**What the task requires**: Give only the number of lines in the records that include "delete".
*** Opening of Records supplied ***
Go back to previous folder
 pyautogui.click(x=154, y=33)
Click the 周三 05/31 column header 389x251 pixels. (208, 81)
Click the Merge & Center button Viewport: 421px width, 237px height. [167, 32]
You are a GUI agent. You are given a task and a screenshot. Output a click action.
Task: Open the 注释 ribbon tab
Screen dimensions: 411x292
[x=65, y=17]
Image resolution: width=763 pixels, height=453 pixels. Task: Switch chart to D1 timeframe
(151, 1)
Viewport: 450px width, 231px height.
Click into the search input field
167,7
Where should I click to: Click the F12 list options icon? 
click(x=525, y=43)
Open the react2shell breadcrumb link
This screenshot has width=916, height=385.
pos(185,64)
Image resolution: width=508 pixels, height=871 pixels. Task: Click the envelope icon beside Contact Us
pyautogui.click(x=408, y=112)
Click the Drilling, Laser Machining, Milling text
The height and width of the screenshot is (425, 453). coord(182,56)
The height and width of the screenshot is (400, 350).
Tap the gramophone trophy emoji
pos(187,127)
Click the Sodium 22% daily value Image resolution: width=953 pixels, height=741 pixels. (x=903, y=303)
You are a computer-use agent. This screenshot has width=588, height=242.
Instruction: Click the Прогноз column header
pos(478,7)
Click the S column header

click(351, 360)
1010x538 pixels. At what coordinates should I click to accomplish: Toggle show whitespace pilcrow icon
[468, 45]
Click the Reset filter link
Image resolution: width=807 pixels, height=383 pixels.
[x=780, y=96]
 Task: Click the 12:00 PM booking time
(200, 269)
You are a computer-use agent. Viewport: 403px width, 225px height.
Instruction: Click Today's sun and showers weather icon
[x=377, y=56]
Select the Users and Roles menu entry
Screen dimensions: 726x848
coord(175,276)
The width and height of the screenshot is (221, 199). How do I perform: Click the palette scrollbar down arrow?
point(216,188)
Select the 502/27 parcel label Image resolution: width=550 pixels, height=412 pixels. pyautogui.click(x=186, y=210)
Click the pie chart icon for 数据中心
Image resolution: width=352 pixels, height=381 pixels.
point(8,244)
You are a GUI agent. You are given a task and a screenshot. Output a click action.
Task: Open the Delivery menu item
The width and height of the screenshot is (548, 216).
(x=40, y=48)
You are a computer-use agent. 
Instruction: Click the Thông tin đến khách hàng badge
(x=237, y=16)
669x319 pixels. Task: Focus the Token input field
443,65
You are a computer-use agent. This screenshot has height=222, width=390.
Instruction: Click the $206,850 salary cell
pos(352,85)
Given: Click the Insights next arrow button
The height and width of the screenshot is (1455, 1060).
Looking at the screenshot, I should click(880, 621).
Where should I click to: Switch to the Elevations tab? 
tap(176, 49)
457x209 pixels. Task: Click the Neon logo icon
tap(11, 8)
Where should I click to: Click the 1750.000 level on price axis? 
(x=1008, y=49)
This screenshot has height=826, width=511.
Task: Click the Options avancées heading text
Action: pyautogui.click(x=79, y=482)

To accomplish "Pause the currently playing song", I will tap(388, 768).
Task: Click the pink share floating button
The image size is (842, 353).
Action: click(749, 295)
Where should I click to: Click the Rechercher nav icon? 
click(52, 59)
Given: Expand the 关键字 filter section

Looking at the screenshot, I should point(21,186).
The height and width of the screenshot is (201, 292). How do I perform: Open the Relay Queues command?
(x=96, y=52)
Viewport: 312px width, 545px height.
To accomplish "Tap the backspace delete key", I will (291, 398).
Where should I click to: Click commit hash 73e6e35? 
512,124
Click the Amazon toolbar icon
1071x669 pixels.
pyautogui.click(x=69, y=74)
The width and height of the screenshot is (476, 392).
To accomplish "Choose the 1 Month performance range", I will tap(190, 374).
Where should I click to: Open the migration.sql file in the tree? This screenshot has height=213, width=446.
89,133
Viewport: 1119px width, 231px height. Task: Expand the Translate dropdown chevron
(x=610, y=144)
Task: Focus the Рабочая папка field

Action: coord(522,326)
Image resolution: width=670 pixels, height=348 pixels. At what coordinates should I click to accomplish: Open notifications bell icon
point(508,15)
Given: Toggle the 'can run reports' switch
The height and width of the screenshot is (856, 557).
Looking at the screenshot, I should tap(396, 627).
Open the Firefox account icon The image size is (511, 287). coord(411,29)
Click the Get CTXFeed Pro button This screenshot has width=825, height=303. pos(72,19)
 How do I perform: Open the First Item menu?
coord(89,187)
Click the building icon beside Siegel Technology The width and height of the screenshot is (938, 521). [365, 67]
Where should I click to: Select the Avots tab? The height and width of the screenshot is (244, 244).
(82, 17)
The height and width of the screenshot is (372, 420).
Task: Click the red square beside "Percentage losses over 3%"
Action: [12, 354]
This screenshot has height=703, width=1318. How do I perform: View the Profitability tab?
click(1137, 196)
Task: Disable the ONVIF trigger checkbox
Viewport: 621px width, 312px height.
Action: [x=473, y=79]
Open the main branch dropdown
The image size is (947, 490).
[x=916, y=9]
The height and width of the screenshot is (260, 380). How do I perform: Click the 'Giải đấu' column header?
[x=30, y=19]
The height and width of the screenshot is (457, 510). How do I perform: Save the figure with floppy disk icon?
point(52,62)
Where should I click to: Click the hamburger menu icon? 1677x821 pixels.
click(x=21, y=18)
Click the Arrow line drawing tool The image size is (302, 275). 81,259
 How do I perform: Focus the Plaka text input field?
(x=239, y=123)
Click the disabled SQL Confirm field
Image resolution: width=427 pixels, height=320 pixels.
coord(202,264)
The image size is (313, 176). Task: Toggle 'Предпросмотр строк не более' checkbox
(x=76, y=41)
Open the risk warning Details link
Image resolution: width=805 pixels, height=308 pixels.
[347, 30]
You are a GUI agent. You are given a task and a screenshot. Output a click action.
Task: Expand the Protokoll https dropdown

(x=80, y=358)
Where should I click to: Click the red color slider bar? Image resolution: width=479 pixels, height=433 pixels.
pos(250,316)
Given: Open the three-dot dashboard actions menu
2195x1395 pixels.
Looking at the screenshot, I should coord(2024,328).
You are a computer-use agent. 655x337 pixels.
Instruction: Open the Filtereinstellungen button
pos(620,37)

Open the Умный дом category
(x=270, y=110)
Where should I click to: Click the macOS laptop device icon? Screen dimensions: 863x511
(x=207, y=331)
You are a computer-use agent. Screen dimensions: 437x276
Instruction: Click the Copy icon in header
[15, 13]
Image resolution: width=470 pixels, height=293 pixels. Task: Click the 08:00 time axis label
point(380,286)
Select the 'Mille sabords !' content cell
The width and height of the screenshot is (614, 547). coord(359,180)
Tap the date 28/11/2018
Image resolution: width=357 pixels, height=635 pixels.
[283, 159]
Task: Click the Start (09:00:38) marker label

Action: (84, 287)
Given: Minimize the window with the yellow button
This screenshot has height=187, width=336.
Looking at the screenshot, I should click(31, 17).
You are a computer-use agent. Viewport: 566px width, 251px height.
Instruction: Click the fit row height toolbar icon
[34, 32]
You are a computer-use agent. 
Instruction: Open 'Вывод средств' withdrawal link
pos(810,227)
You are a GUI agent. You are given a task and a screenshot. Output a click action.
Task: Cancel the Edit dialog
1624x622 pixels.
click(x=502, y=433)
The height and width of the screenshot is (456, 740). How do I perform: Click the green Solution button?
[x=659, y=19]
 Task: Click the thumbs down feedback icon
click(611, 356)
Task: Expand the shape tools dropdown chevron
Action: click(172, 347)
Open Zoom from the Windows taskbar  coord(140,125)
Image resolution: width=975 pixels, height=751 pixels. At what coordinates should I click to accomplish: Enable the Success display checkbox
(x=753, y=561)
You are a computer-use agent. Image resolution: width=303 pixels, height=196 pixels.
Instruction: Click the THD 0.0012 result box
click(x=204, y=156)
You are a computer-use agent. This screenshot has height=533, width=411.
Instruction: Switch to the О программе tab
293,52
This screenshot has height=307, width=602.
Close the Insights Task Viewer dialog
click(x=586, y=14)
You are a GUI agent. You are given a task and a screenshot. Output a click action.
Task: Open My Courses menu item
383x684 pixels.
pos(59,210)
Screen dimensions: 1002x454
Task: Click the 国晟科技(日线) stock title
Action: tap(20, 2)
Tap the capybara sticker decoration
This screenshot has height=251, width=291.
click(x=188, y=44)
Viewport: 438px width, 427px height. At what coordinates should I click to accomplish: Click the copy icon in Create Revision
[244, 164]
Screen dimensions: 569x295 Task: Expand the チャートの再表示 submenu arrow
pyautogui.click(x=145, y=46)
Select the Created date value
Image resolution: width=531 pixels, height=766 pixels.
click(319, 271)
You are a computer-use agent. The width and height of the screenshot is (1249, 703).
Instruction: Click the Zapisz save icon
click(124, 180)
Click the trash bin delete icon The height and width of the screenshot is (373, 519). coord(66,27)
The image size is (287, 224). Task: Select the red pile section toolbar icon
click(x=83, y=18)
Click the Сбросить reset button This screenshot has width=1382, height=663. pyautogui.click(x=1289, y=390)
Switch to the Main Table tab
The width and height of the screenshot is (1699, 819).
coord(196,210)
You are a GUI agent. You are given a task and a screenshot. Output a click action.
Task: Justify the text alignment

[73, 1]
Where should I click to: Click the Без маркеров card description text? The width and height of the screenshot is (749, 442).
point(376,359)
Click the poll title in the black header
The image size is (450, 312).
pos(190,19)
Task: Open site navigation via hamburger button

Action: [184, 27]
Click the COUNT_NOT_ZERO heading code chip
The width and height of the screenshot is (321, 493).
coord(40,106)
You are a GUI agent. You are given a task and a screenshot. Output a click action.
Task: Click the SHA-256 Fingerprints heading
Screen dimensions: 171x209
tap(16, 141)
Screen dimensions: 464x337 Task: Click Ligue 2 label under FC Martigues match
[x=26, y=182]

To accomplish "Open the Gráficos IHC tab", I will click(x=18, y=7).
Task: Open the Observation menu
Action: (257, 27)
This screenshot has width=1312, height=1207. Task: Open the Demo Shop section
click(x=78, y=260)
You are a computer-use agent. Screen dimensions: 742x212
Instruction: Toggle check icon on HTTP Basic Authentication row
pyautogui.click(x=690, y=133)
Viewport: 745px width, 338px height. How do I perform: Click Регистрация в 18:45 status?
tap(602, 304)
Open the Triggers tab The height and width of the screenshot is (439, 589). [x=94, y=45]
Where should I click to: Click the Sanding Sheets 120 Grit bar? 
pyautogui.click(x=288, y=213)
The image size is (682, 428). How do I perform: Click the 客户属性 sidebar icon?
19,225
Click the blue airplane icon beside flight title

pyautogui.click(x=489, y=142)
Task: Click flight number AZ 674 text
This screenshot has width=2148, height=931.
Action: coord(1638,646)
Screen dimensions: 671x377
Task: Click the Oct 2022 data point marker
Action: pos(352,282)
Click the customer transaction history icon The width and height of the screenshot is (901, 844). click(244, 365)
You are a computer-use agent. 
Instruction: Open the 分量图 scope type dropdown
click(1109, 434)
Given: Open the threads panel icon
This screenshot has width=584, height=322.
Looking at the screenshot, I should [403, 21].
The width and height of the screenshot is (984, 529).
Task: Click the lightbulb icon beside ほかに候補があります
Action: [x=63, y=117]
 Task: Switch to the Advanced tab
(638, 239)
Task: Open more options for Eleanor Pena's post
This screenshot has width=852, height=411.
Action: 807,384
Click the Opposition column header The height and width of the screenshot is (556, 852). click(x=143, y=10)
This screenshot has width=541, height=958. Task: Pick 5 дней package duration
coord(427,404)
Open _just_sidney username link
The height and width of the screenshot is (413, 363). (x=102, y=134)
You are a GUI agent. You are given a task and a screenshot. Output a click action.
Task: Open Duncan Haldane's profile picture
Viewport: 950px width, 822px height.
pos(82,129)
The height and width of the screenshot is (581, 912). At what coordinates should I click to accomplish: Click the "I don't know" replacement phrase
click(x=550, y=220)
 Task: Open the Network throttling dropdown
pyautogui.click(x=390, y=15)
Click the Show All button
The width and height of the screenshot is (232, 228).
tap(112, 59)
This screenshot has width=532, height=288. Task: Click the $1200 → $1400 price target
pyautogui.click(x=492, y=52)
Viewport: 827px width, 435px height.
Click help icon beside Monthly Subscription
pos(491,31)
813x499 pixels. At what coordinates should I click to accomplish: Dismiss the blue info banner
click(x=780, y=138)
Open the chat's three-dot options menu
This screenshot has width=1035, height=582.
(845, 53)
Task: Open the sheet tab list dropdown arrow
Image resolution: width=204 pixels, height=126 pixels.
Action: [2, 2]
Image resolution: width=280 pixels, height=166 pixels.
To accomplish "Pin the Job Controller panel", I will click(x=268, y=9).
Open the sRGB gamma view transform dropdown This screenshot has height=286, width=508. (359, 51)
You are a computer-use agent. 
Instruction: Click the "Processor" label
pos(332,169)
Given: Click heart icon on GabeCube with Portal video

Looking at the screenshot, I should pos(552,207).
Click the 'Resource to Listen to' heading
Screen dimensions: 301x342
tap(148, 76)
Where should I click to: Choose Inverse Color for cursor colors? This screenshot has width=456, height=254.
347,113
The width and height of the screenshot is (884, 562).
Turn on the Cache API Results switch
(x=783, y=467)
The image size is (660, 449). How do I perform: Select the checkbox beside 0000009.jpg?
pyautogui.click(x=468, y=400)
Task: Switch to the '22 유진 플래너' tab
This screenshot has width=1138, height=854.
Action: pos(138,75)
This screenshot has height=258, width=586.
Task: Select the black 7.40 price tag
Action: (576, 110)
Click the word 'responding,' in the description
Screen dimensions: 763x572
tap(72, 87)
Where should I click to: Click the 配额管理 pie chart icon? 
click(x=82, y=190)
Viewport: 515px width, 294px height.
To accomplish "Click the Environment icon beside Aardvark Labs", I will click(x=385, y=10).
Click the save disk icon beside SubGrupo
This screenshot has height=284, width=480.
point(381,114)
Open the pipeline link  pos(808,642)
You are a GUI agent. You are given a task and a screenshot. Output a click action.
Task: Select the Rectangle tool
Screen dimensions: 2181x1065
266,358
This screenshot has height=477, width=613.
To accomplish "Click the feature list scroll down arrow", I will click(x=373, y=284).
*** Close of Records supplied ***
**Exercise result**: 2